1位が投手で2位が野手(あるいはその逆)であったり、野手同士でもポジションが異なるため、比較は容易ではない。こんな時には、総合指標のWARが――全面的に信頼しているわけではないが――役に立つ。なお、WARに関しては「大谷翔平からメジャーリーグを観ようと思っている人へ【その7】野手と投手を比較できるWARについて」で簡単に説明した。
1965年から2017年までに開催された通常のドラフトから、全体1位と2位のいずれか一方が入団しなかった(後のドラフトで入団した選手も含む)6度と、2人ともまだメジャーデビューしていない直近の2度を除くと、45度となる。1位の45人のrWARは合計992.6(平均22.1)、2位は合計619.8(平均13.8)だ。rWAR10以上は1位が27人(60.0%)、2位は21人(46.7%)。各年ごとに見ても、rWARが1位>2位でその差が5以上の年が23度あるのに対し、1位<2位でその差が5以上の年は15度にとどまる。
1966年と2013年のドラフトでは1位がメジャーデビューできず、2位のレジー・ジャクソンとクリス・ブライアント(シカゴ・カブス)はスーパースターとなった。ジャスティン・バーランダー(現ヒューストン・アストロズ)が2位の2004年も、そうなってもおかしくなかった。この年の1位はマット・ブッシュ(現テキサス・レンジャーズ)だった。けれども、全体としては指名順位のとおり、1位が2位よりも活躍していると言っていいだろう。
ちなみに、それぞれの指名順位のrWARベストは、1位がアレックス・ロドリゲス(1993年)の117.8、2位はレジーの74.0だ。A-RODに迫る全体1位はいないものの、バーランダーは60.6を記録しており、レジーを上回る可能性も皆無ではない。

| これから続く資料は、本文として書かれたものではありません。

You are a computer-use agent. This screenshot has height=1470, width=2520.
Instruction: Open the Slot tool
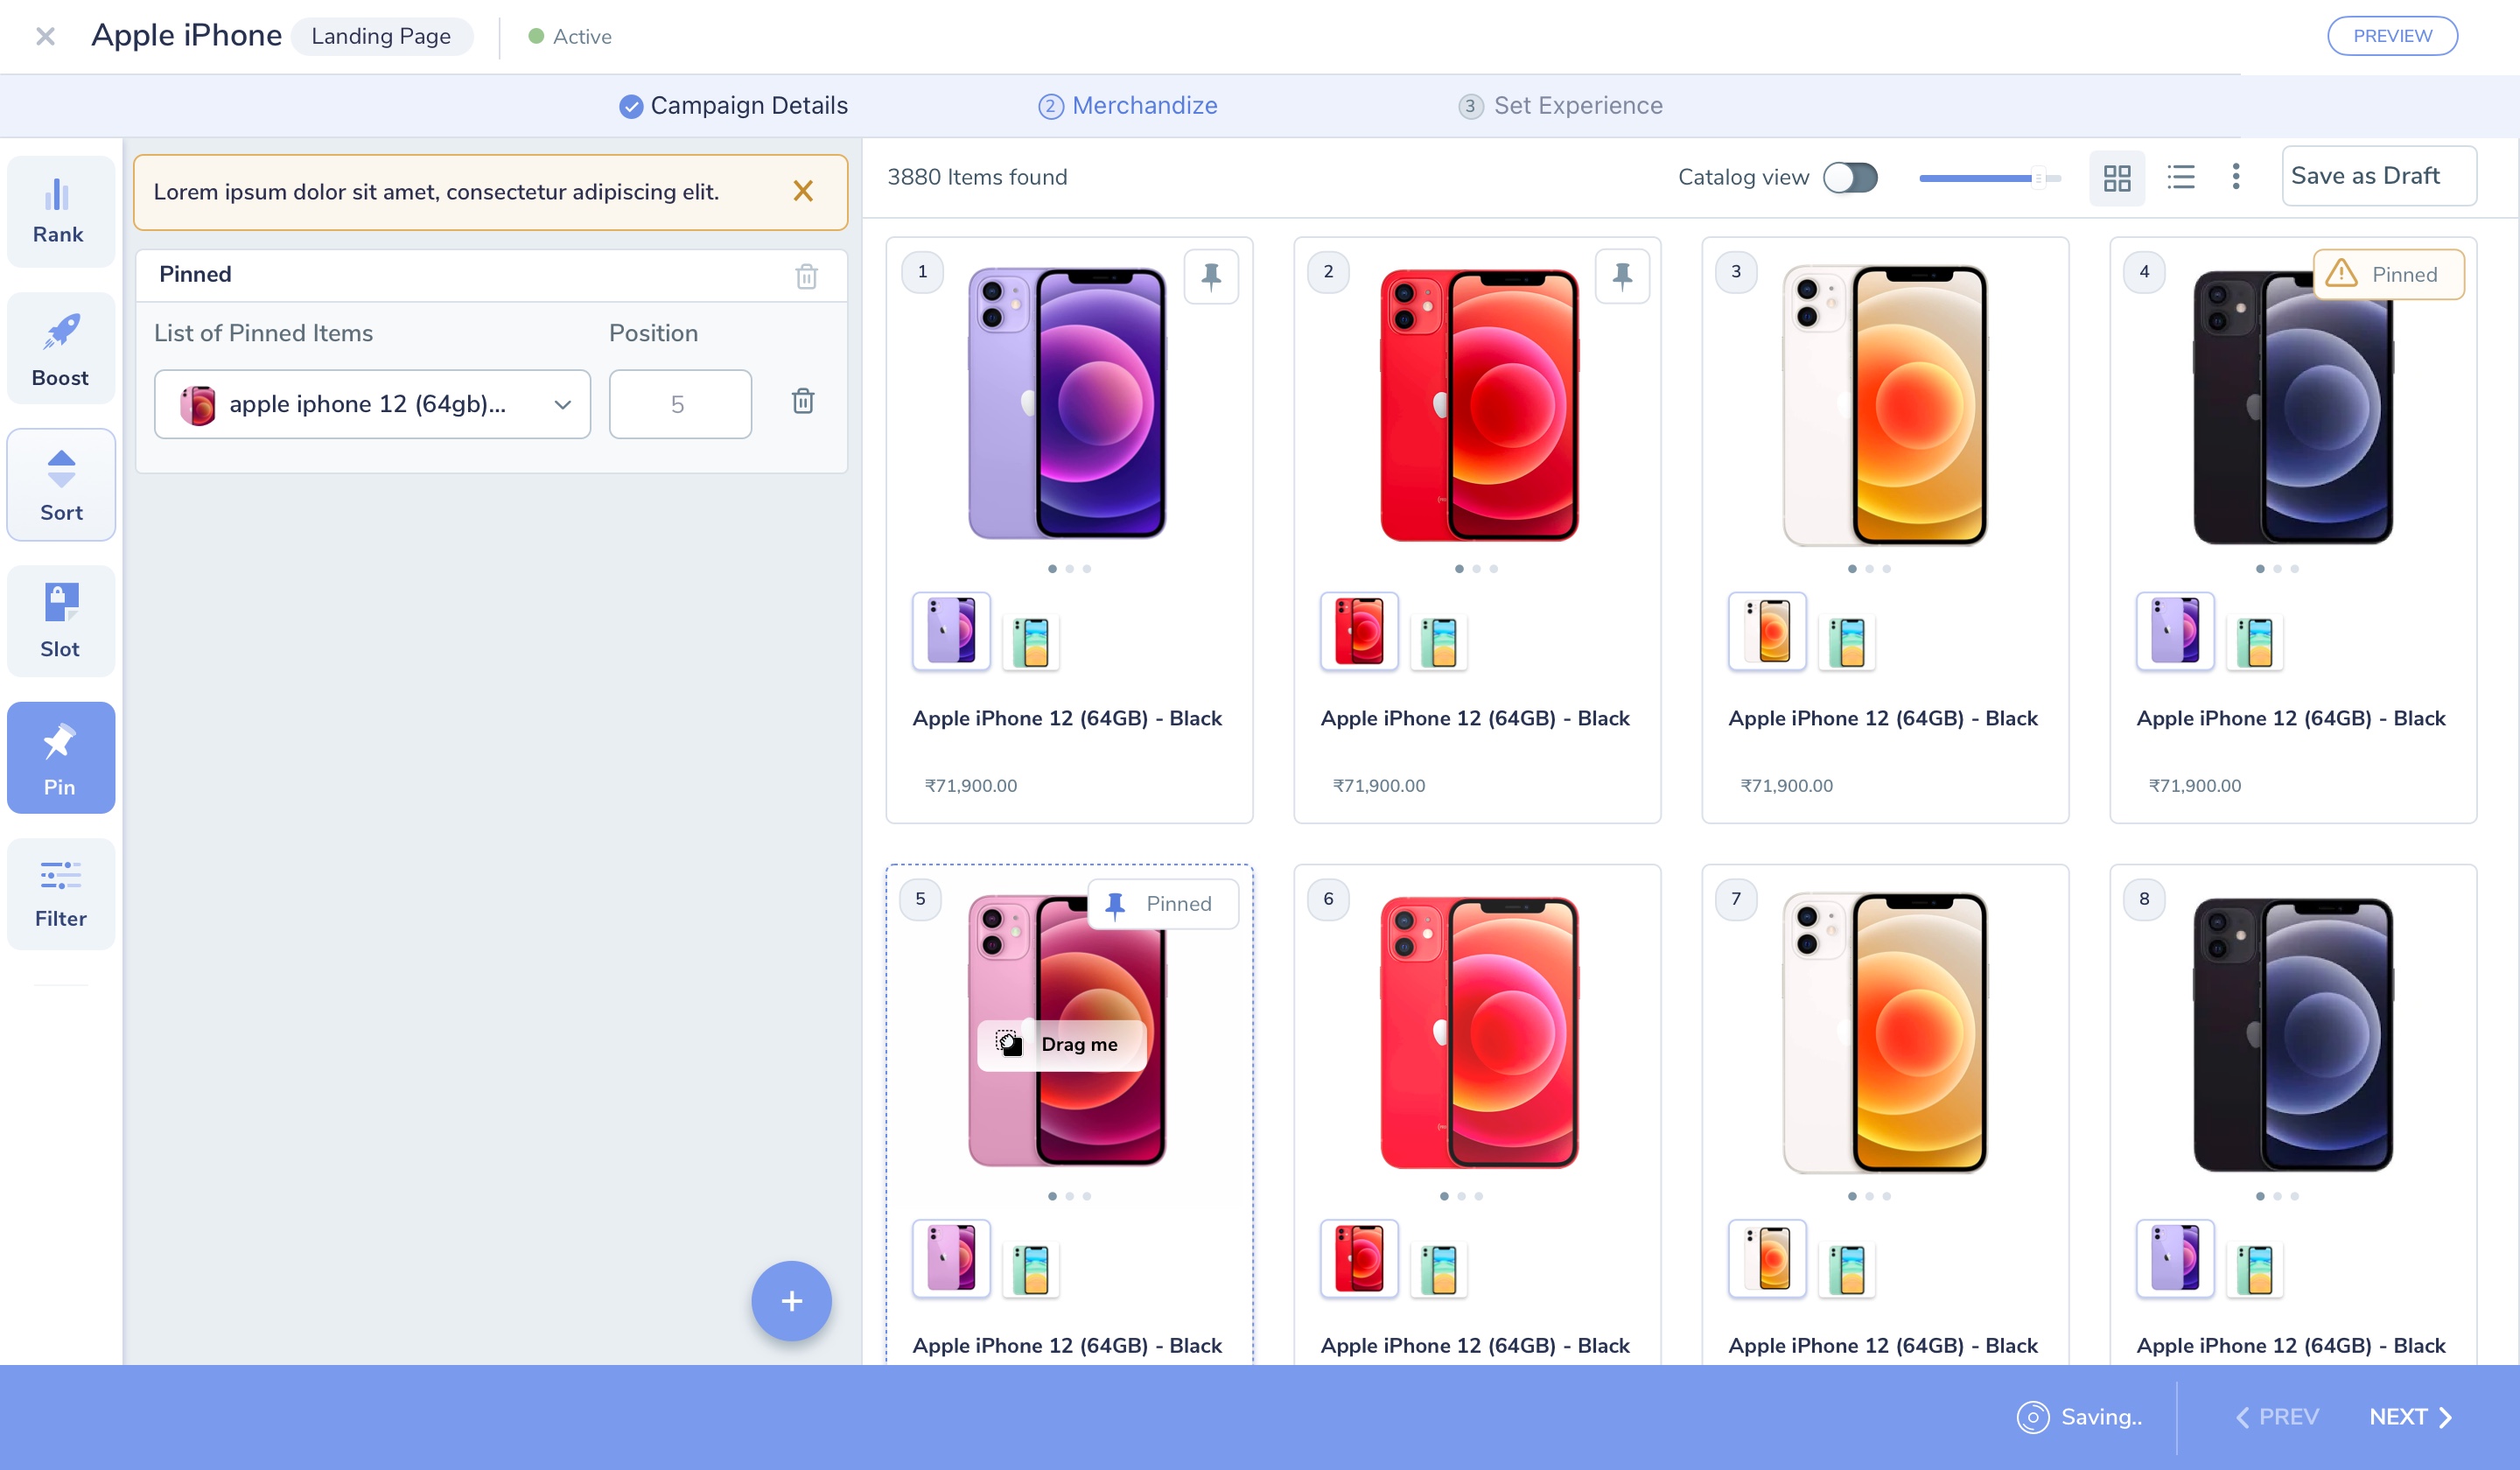pyautogui.click(x=60, y=621)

また、1位と2位の両選手ともrWAR20以上を記録したドラフトは5度。1977年のハロルド・ベインズとビル・ガリクソン、1978年のボブ・ホーナーとロイド・モスビー、1985年のB.J.サーホフとウィル・クラーク、1999年のジョシュ・ハミルトンとジョシュ・ベケット、2005年のジャスティン・アップトン(現ロサンゼルス・エンジェルス)とアレックス・ゴードン(カンザスシティ・ロイヤルズ)がそうだ。